====== TEXT PASSAGE

Real housing prices suffered very large falls during the Great Depression of the 1930s and during WWII and its immediate aftermath. But we are not talking about depressions or world wars here.
The largest fall in real house prices since 1970 was the 12.7% decline between mid-2017 and mid-2019. A 20% fall in nominal house prices (no adjustment for inflation) over the next year would be a 27% fall in real house prices if inflation runs at 7%. 27% is more than twice the largest fall we have seen in real house prices (12.7%) since 1970. It could happen, but it is very unlikely.
However, investors should not expect real house prices to rise either for a decade or more. There might even be a slow decline in real house prices, as happened from 1974-1987. There is something to work through here and that will take a long time.
Inflation expectations
The doomsayer pundits also seem to have a misunderstanding of the role of interest rate expectations in setting house prices. Homeowners are for the most part thinking about how high, or how low, interest rates will go in the long term, not the very short term. Homeowners are not easily convinced that interest rate changes are permanent.
In 2019, the Reserve Bank of Australia (RBA) cut the cash rate from 1.50% to 0.75% by 1 October 2019, or three months before the first Covid fatality in Wuhan in January 2020. But the property market did not respond quickly. Even after the cash rate was cut to 0.10% in mid-2020 in response to the Covid crisis, the market still took its time to be convinced that the rate cuts were long term.
The same will happen in this cycle. Housing market participants will look at rising mortgage rates and think they are not obviously permanent. Rising inflation might be pushing rates up now, but inflation will fall away and then rates will fall with it.
The point is that house prices won’t respond rapidly downward due to rising mortgage rates until households think those rates are higher for the long term. We can see in bond prices that the bond market thinks inflation and interest rates will fall away quickly over the next 12 months. Long bond rates have fallen significantly in recent months. The money market is expecting the cash rate to rise to about 3% and then be lowered again in 2023.
The doomsayers of 20-25% property price falls are focusing too heavily on short-term interest rates.
Other misunderstandings
There are other misunderstandings leading to these bearish predictions.
One is an exaggerated view of the mortgage stress that will arise if the cash rate goes to 3% of more. The danger of forced sales of properties adding to supply is being seriously overstated. Another misunderstanding is just how constrained the supply of new housing is in Australia.
There is no doubt that house prices in Australia have reached highly-elevated levels. The total value of the housing stock is 480% of GDP in Australia versus 180% of GDP in the US. Moreover, average house prices are more than 6 times average household disposable income, up from a multiple of 2.5 times in 1990.
Nonetheless, homebuyers and investors should be sceptical about predictions that house prices will fall by 20-25% in the next 12-24 months. There are sound economic reasons to expect that house prices will suffer much more modest falls, and also to expect that real house prices will stay flat for a decade or more. Investors need to position themselves for a long period of low growth in house prices.
*Dr Sam Wylie is Director of Windlestone Education, and a Principal Fellow at Melbourne Business School. This article is for general information only and does not consider the circumstances of any individual.

============
====== RAW DATA

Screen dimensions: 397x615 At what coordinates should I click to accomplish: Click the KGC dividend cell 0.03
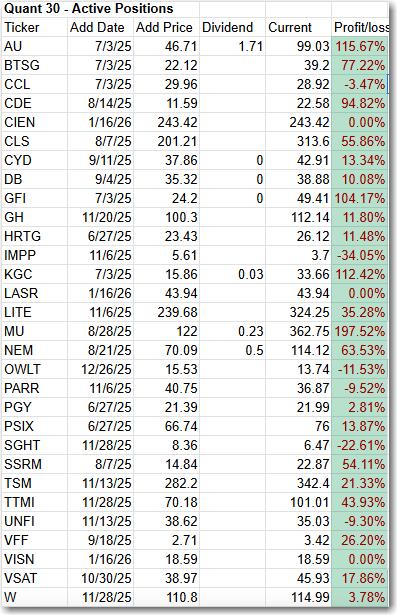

============
====== RAW DATA

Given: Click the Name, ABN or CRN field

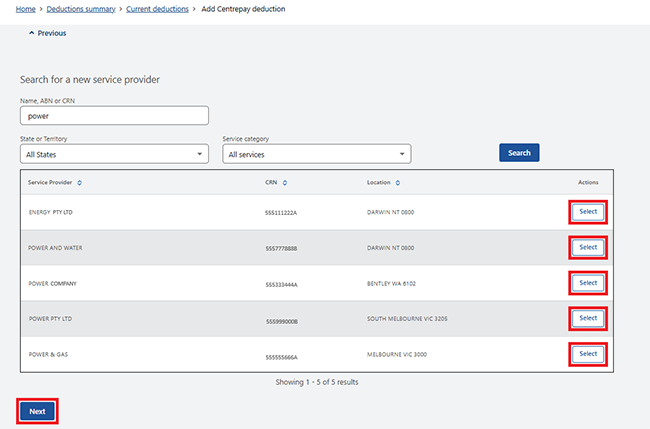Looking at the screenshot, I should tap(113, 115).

============

ASSIGNED TASK 1: In the text on Australian house prices, what was the largest fall in real house prices since 1970?
ASSIGNED TASK 2: From the text on Australian house prices, copy the part that opens with the words containing "Nonetheless, homebuyers and" and closes with "of any individual.".

RESPONSE BOX 1: A 12.7% decline between mid-2017 and mid-2019.

RESPONSE BOX 2:
Nonetheless, homebuyers and investors should be sceptical about predictions that house prices will fall by 20-25% in the next 12-24 months. There are sound economic reasons to expect that house prices will suffer much more modest falls, and also to expect that real house prices will stay flat for a decade or more. Investors need to position themselves for a long period of low growth in house prices.
*Dr Sam Wylie is Director of Windlestone Education, and a Principal Fellow at Melbourne Business School. This article is for general information only and does not consider the circumstances of any individual.